Paris et Berlin ont conclu un accord pour faire de KNDS une entreprise de défense de premier plan, avec l’entrée de l’État allemand au capital et une introduction en Bourse imminente.
L’annonce était attendue depuis plusieurs semaines. Un accord entre la France et l’Allemagne vient d’être officialisé autour de l’avenir capitalistique de KNDS, le groupe franco-allemand fabricant du char Leopard, du Caesar et du Leclerc. L’objectif affiché : faire de l’entreprise un acteur de défense de premier plan sur la scène européenne.
Jusqu’ici, KNDS était détenu à parité : 50 % pour l’État français, 50 % pour le groupe familial allemand Krauss-Maffei Wegmann (KMW). Cet équilibre va être rompu. Selon Le Monde, KMW doit se désengager au profit de Berlin, qui souhaite devenir actionnaire à part entière du groupe. L’opération passe par une introduction en Bourse, prévue d’ici à quelques semaines.
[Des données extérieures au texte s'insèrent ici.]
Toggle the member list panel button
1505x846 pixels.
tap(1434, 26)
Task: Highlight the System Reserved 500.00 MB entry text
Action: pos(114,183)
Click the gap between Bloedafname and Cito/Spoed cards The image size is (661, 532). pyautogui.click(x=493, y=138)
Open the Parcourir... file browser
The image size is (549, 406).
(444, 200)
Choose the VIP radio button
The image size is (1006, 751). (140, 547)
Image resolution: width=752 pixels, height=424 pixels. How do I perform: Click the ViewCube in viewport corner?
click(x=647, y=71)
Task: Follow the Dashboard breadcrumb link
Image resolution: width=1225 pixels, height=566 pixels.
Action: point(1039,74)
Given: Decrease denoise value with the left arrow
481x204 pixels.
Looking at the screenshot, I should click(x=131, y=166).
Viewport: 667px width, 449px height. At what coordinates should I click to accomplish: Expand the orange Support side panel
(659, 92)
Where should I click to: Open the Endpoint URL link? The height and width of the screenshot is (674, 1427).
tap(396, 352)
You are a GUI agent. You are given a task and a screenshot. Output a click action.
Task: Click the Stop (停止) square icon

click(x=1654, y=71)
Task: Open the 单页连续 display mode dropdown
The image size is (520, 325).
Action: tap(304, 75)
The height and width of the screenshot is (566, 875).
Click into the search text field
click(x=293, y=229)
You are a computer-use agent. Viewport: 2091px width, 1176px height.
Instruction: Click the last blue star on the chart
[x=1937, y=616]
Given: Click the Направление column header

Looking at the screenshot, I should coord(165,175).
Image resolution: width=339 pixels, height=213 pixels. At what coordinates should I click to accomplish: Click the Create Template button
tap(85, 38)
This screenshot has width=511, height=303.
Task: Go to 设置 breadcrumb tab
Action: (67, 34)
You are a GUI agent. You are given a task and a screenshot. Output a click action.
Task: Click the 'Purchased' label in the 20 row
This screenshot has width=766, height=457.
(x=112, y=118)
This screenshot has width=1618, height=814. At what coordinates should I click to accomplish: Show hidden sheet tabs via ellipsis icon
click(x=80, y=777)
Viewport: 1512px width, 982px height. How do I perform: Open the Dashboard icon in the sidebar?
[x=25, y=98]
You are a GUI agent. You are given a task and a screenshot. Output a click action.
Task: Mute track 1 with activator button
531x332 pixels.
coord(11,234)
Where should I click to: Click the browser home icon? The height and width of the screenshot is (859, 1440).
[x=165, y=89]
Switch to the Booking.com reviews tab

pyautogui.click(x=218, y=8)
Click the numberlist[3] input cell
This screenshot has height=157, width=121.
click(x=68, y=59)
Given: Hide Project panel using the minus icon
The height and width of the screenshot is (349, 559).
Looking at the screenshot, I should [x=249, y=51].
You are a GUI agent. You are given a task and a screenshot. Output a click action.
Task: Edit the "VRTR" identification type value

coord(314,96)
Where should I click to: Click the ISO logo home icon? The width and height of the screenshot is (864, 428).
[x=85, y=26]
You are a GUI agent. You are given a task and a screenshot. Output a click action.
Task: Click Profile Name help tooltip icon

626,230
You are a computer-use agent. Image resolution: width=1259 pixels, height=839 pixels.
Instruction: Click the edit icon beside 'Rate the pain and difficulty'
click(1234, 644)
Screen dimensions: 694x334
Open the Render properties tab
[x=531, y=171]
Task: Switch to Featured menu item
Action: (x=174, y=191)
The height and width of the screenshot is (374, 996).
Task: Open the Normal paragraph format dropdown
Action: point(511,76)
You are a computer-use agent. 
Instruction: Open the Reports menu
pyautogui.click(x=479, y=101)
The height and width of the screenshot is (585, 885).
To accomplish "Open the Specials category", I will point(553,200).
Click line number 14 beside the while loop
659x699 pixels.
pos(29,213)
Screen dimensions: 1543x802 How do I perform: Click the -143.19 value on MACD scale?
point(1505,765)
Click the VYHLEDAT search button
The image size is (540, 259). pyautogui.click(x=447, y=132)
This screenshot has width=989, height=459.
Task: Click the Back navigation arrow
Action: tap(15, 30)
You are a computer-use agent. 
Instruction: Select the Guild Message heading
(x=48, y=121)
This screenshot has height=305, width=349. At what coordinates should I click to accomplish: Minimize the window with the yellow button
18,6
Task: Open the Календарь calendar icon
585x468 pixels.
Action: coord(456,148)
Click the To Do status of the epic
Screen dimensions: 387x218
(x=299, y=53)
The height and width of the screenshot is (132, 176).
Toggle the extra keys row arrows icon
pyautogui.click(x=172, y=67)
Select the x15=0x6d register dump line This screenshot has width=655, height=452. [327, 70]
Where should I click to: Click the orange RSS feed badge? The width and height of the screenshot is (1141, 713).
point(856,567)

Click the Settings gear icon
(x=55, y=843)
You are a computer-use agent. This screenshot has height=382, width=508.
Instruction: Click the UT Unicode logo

L’État français sous les 50 % après l’introduction en Bourse
La conséquence directe de cette IPO est mécanique : la part de l’État français dans KNDS descendra sous la barre des 50 %. Paris cède donc sa position de co-actionnaire majoritaire dans le groupe, une première depuis la création de l’entité commune. Pour la France, l’opération représente aussi une rentrée financière, selon la chroniqueuse Isabelle Chaperon du Monde, qui évoquait fin mai une «rentrée d’argent espérée pour l’État français» [1].
L’entrée de l’État allemand au capital n’est pas anodine sur le plan stratégique. Elle transforme KNDS d’une coentreprise privée franco-allemande en un groupe à double souveraineté étatique, au moment précis où Berlin accélère massivement ses dépenses de défense.
Un accord qui intervient dans un contexte de tensions franco-allemandes sur l’armement terrestre
Cet accord sur l’actionnariat de KNDS se noue sur fond de fragilisation des programmes communs franco-allemands. Le MGCS, le projet de char du futur censé succéder au Leclerc et au Leopard 2, est au point mort. La coentreprise réunissant KNDS France, KNDS Deutschland, Thales et Rheinmetall n’a reçu aucun contrat depuis la signature de l’accord de phase 1A en avril 2024 [5]. L’abandon du SCAF, le programme d’avion de combat de 6e génération, officialisé début juin 2026 par Emmanuel Macron et le chancelier Friedrich Merz, a encore alourdi le tableau [3].
Du côté allemand, la pression monte. Berlin a lancé son propre programme de nouveau char, le Leopard 3, ce qui repousse de fait les échéances du MGCS. La ministre française des Armées, Catherine Vautrin, a répondu en annonçant devant les députés, le 8 avril, un «char intermédiaire» doté d’une «tourelle française», probablement fondée sur le système ASCALON de KNDS France.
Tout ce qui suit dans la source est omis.